No MAGA For The Donald: The Problem Is Bad Money, Not Bad Trade Deals, Part 3

The Donald is at it again, pretending that he is America’s super-CEO and the Fed is his compliant Wall Street underwriter:

I’m doing deals, and I’m not being accommodated by the Fed,” Trump said. “They’re making a mistake because I have a gut, and my gut tells me more sometimes than anybody else’s brain can ever tell me…..

…..So far, I’m not even a little bit happy with my selection of Jay. Not even a little bit. And I’m not blaming anybody, but I’m just telling you I think that the Fed is way off-base with what they’re doing.”

I disagree with the Fed. I’ve been open about that. I think the Fed is a much bigger problem than China. I think that China wants to make a deal very badly. I think we’ll either make a deal or we’ll be taking in billions and billions of dollars a month in tariffs and I’m okay with either one of those two situations.”

As we said in Part 2, Trump is about as incorrigible a statist as they come. He actually thinks that he is the very embodiment of the state, and that it is his job to orchestrate the comings and goings of trade, investments, factories, jobs and economic life generally within America’s $20 trillion economy; and, further, that it is the job of the Fed to insure his commands are executed by doing whatever it takes by way of cheap money and falsified interest rates.

The Donald’s latest kick is just more proof of the point. Apparently, someone explained to him that the current 25% tariff on light trucks originated in the so-called “chicken wars” with Europe way back in the 1960s. And since pick-up trucks have been the overwhelming success story of the American auto industry, the Donald did not hesitate to attribute it to the 25% tariff.

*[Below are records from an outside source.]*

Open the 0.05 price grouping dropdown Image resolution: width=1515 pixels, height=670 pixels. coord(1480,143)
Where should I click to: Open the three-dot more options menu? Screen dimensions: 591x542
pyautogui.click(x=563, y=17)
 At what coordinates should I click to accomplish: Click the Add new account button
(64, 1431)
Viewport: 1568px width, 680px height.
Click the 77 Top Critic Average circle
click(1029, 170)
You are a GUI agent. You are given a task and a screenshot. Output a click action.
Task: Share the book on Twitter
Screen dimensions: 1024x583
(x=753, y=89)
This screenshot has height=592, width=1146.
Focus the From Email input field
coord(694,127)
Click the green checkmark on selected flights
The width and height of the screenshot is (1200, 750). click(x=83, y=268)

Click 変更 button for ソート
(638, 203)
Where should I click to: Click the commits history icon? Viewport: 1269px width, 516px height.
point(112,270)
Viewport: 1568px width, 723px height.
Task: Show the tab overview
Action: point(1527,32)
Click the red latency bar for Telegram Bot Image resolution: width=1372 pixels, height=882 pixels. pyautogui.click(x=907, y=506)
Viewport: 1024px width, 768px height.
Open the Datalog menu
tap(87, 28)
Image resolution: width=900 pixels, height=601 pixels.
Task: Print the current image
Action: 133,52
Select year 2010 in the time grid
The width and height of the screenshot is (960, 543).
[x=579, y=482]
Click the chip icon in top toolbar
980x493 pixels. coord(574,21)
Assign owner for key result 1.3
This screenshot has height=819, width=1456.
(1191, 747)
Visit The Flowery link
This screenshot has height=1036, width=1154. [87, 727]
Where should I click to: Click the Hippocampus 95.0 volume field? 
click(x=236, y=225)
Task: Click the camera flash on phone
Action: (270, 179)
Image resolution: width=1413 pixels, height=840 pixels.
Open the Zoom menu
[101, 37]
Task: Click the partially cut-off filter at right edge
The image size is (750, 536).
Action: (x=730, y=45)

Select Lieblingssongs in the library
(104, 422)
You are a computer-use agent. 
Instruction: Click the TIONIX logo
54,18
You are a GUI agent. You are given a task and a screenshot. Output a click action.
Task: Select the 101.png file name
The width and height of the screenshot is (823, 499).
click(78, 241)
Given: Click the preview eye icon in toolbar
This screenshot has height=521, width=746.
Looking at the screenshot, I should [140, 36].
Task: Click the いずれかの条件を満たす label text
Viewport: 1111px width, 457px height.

Not only that. He also reasoned that raising the tariff on passenger cars to 25% might be just the elixir to reverse the virtual collapse of Big Three passenger car production—as embarrassingly crystalized in GM’s decision to close down the Lordstown Ohio Assembly plant which the Donald claimed to have “saved” only one year ago.

So the 25% tariff on European cars is apparently back on the table. Just like that.

Of course, the reason there are no European pick-ups in US dealer showrooms is that they don’t make monsters like the Ram Truck and the F-150s in Europe: Their fuel taxes are way too high and their streets are way too narrow.

But never mind. As underscored in the quoted material above, the Donald actually loves tariffs because they keep foreign products out, provide a hammer for  trade negotiations and, in any event, generate some revenue if all else fails.

So we must say it once again: Wall Street’s complacent belief that the impending confrontation with China is all about the Donald playing an especially rough hand of the art-of-the-deal is flat-out delusional. He is not even close to compromising on his Trade Wars because as the Donald sees it his weapon of choice—-targeted tariffs—-is essentially a congenial tool and an acceptable end in itself if he doesn’t get sweeping, impossible to deliver concessions from the other side.

Meanwhile, his attack on the Fed for tepidly slouching toward interest rate normalization couldn’t be more counter-productive—-and not just because it will cause the institution to dig in its heels, notwithstanding Powell’s  “just below” verbal gaffe today.

Indeed, in complaining that the Fed is a bigger problem than China the Donald accidently told the truth. After eight years of negative real rates in the money markets, our monetary central planners have turned the C-suites of corporate America into destroyers of their own companies and workers.

That is, the two charts below are actually coupled at the hip. Nearly 100 straight months of negative cost carry trades in the trading pits have turned Wall Street into a raging gambling hall; and have incentivized the C-suites to plunder their balance sheets and cash flows in order to feed that  casino with an endless flow of cash from financial engineering maneuvers such as stock buybacks, special dividends, M&A deals, leveraged recaps etc.

That’s how you explain Lordstown. GM’s executives knew full well that the market for passenger cars has been shrinking drastically—-from about 50% of light vehicle sales as recently as 2012 to less than 33% today. So it needed to spend big time cash upgrading its vehicle fleet and revamping its production system to assemble products of the future.